I could then go on to cite a Nijmegen Institute for Cognition and Information study in which both cello and theremin players were invited to perform Le Cygne in 10 different tempi in order to create a computational model that will explicitly predict the nature of vibrato from a cognitive standpoint.
But I wouldn't even think of doing that.
Besides, there's tons of Fishbone stuff going on that's worth knowing about even if you missed their frenetic Catalyst performance, which was highlighted by a funk-laden reconstructions of Fishbone classics like Everyday Sunshine (still the best hit Sly & the Family Stone never got around to writing) and more stage diving than a band their age has any right to do.
Most notably, a live Fishbone DVD is due out next month; shot in Hollywood last August in Hi Def 5.1 video and audio, it will include four previously unrecorded songs.

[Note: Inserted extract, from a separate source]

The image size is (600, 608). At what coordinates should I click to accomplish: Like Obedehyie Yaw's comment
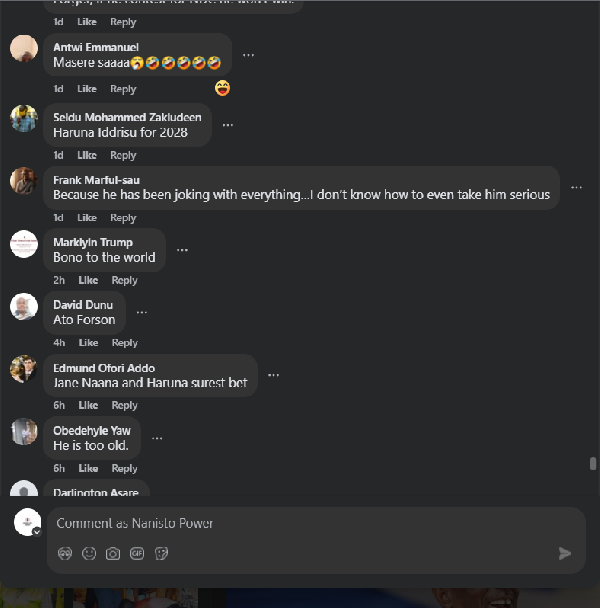(88, 468)
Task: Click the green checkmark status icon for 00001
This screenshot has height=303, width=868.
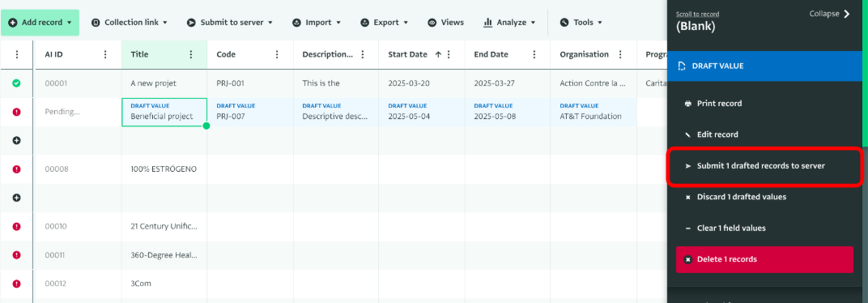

The group is also featured in a new independent film called Electric Purgatory: The Fate of the Black Rocker, which also features interviews with members of dozens of groups including Living Colour, Bad Brains, Kings X, the Roots' ?uestlove and even Nayrok, the rocker sister of Erykah Badu. (Who knew?) The film chronicles the fact that, as fundamental as black musicians have been to the birth and development of rock music, black rock musicians continue to be treated with ambivalence, disinterest and even outright contempt by the industry to this day.
That same theme was echoed during Saturday's encore at the Catalyst, during which Moore came out alone and did an a cappella version of Showtime (Famous but not Rich), the opening track from his latest self-released solo album (as Dr. Madd Vibe) called Medicine Cabinet. An excoriating track that relates Fishbone's history as the black sheep of a funk-punk-ska scene they pioneered, the song ended the 90-minute party on a bitter note that was entirely in keeping with the defiant strain of social commentary that's never far beneath Moore's exaggerated smile. Watching him do a minstrel-show softshoe while comparing himself to a "flea in a jar," I was reminded how Fishbone and the Red Hot Chili Peppers came up at pretty much the same time and suffered most of the same problems, yet one group commands millions of dollars while the other barely scrapes by. And after seeing Fishbone's amazing performance at the Catalyst, it's really hard to dismiss that disparity as a difference in luck or talent.